Why is it "completely wrong according to OO"? If your plugin needs access to that object, and it doesn't violate any abstraction you want to preserve, it is the correct solution.
To me it seems like you blew your abstractions the moment you decided that your plugin needs access to the list itself. You just blew up your entire application's architecture. Are you sure you need access to the actual list itself? Why? What do you need from it? Can that information be provided in a more sensible way? One which doesn't 1) increase contention over a shared resource (and increase the risk of subtle multithreading bugs like race conditions and deadlocks), and 2) doesn't undermine the architecture of the rest of the app (which specifically preserves a separation between the list and its clients, to allow asynchronicity)
If you think it's bad OO, then it is because of what you're fundamentally trying to do (violate the basic architecture of your application), not how you're doing it.
Well, option 1 is option 3, in the end. You are redesigning your plugin API to receive extra data from the main app.
It's a simple redesign that, as long as the 'catalog' is well implemented and hide every implementation detail of your hash and mutex backing store, is not bad, and can serve the purpose well enough IMO.
Now if the catalog leaks implementation details then you would better use messages to query the store, receiving responses with the needed data.
Sorry, I just re-read your question 3 times and I think my answer may have been too simple.
Is your "Catalog" an independent object?

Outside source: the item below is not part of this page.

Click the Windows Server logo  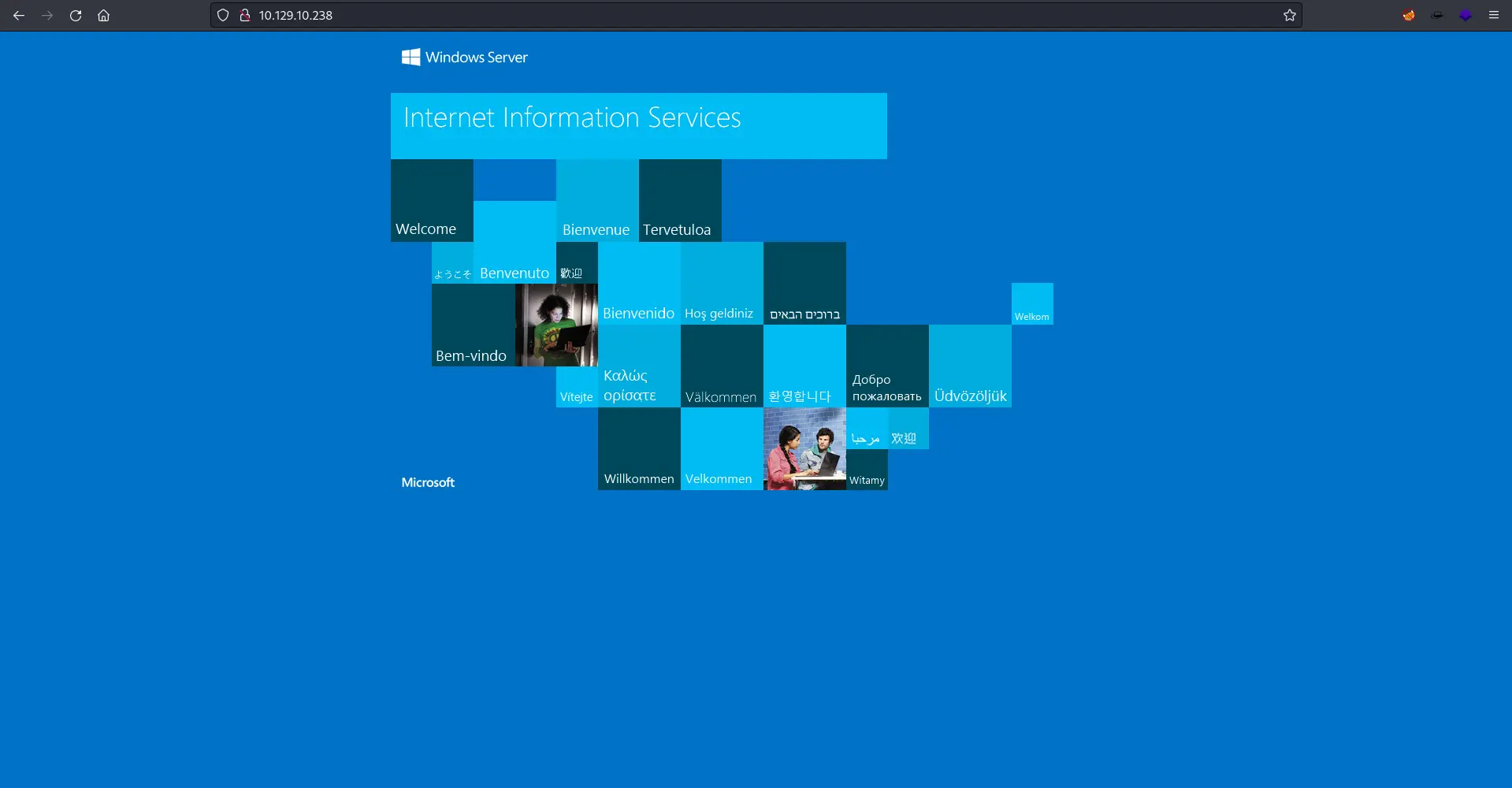[464, 57]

If not, you could wrap it as it's own object. The Catalog should be completely safe (including threadsafe)--or better yet immutable.

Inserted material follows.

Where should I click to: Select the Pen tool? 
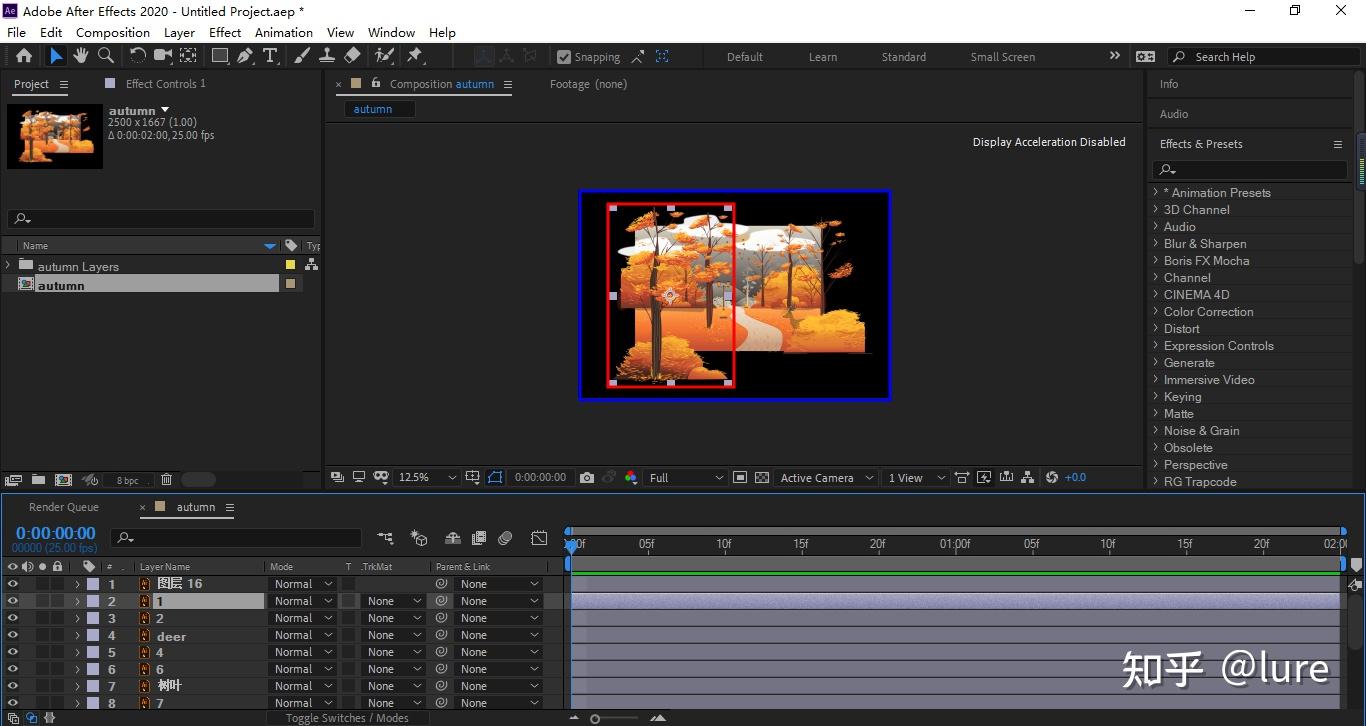(245, 56)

With this done, it would be perfectly valid OO to pass your catalog to the new plugins. If you are worried about passing them through many layers, you can create a factory for the catalog.
Sorry if I'm still misunderstanding something, but I don't see anything wrong with this approach. If your catalog is an object outside your control, however, such as a database object or collection then you really HAVE to encapsulate it in something you can control with a nice, clean interface.
If your Catalog is used by many pieces across your program, you might look at a factory (which, at it's simplest degrades to a Singleton). Using a factory you should be able to summon your Catalog with a Catalog.getType("Clothes"); or whatever. That way you are giving out the same object to everyone who wants one without passing it around.
(this is very similar to a singleton, by the way, but coding it as a factory reminds you that there will almost certainly be more than one--also remember to allow a Catalog.setType("Clothes", ...); for testing.